GOAL OF THE EXERCISE
Once every line in the data below has been checked for "Napoli", give the number of lines that hold it, and only that.

Stored items from a collection:
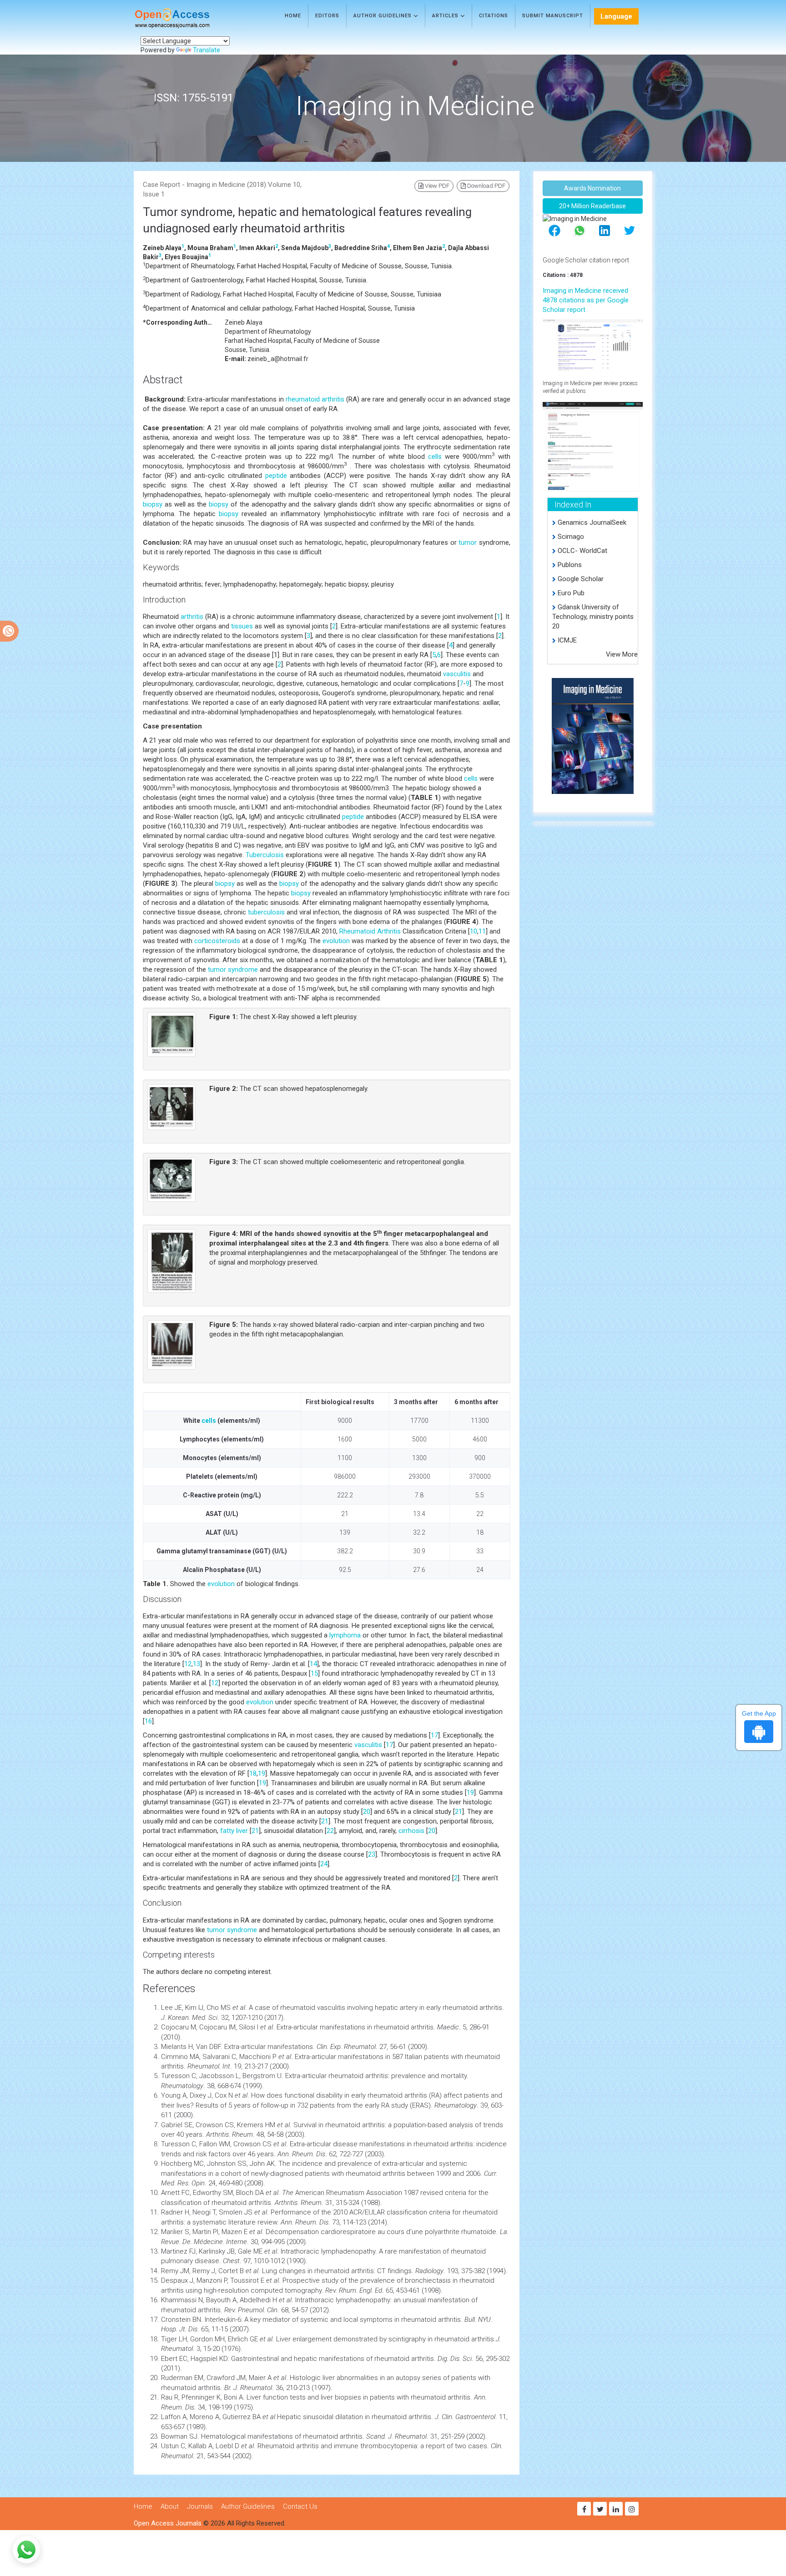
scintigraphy (407, 2339)
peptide (276, 476)
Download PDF (485, 185)
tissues (242, 626)
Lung (269, 2271)
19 (261, 1773)
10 (473, 931)
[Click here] (593, 344)
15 (314, 1673)
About (170, 2506)
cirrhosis (411, 1831)
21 (458, 1812)
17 (434, 1735)
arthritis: (377, 2076)
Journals (200, 2506)
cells (435, 456)
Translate (206, 50)
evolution (336, 941)
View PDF (436, 185)
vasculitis (457, 674)
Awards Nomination (592, 188)
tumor (467, 542)
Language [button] (616, 16)
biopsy (152, 504)
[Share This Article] (554, 230)
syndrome (243, 969)
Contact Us (300, 2506)
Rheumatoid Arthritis (370, 931)
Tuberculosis (265, 855)
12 (187, 1664)
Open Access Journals (168, 2523)
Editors (327, 16)
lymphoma (345, 1635)
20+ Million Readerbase (592, 206)
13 (196, 1664)
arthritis (192, 617)
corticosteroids (217, 941)
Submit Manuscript (552, 16)
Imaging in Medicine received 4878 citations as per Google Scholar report (586, 300)
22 (330, 1831)
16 (148, 1721)
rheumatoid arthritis (315, 399)
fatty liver (234, 1831)
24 (324, 1864)
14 (313, 1664)
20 (366, 1812)
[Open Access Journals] (185, 18)
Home (293, 16)
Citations (493, 16)
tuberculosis (266, 912)
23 (371, 1854)
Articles (446, 16)
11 (482, 931)
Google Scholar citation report (586, 260)
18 (253, 1773)
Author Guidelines (383, 16)
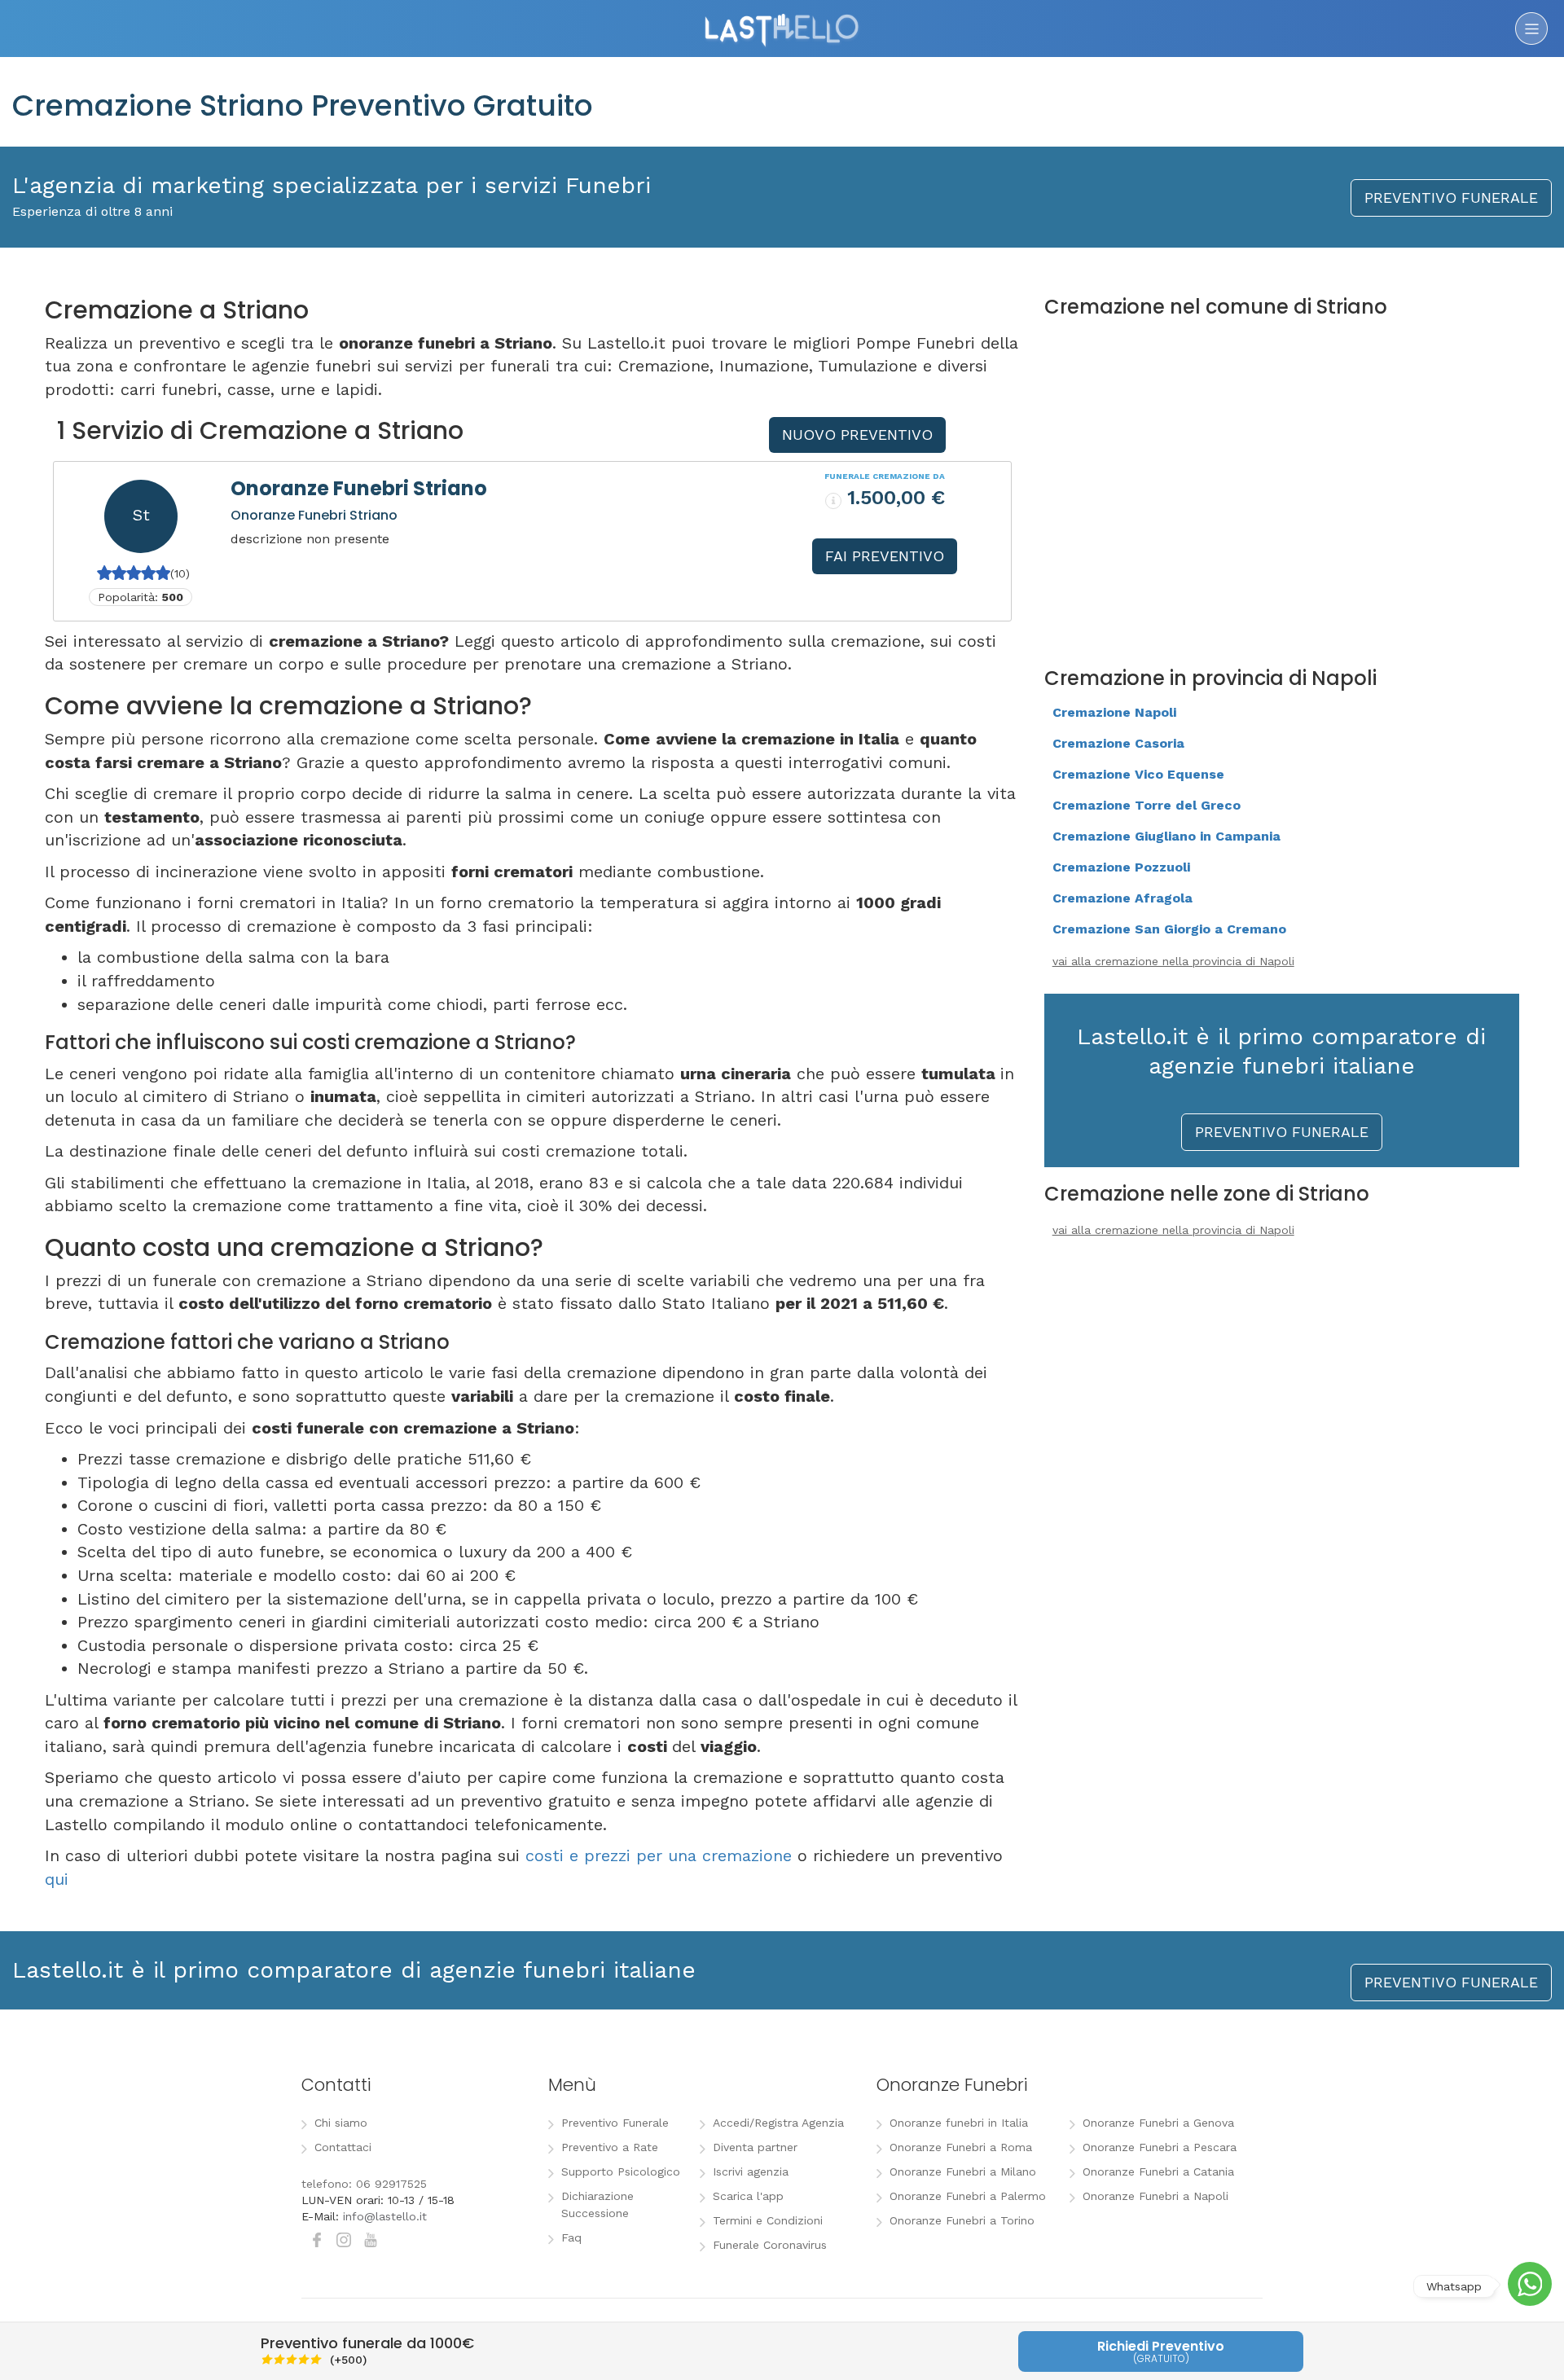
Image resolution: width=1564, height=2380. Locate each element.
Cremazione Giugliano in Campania (1166, 836)
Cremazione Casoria (1118, 743)
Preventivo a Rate (609, 2147)
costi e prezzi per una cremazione (658, 1855)
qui (56, 1879)
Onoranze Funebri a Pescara (1160, 2147)
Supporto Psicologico (620, 2171)
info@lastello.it (385, 2216)
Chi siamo (340, 2122)
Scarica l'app (748, 2195)
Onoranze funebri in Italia (959, 2122)
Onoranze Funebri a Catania (1158, 2171)
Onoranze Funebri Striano (359, 488)
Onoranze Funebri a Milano (963, 2171)
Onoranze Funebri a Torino (962, 2220)
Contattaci (342, 2147)
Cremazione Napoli (1114, 712)
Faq (571, 2237)
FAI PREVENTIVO (884, 555)
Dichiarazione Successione (597, 2204)
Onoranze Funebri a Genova (1158, 2122)
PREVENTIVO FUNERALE (1451, 197)
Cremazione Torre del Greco (1146, 805)
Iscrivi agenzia (751, 2171)
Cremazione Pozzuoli (1121, 867)
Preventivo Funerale (615, 2122)
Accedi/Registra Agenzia (778, 2122)
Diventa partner (755, 2147)
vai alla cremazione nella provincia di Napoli (1173, 961)
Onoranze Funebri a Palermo (968, 2195)
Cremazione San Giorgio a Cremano (1169, 929)
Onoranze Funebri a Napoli (1155, 2195)
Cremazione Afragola (1122, 898)
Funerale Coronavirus (770, 2244)
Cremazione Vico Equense (1138, 774)
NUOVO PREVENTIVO (857, 434)
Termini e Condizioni (768, 2220)
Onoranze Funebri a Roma (961, 2147)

FINISHED TASK
3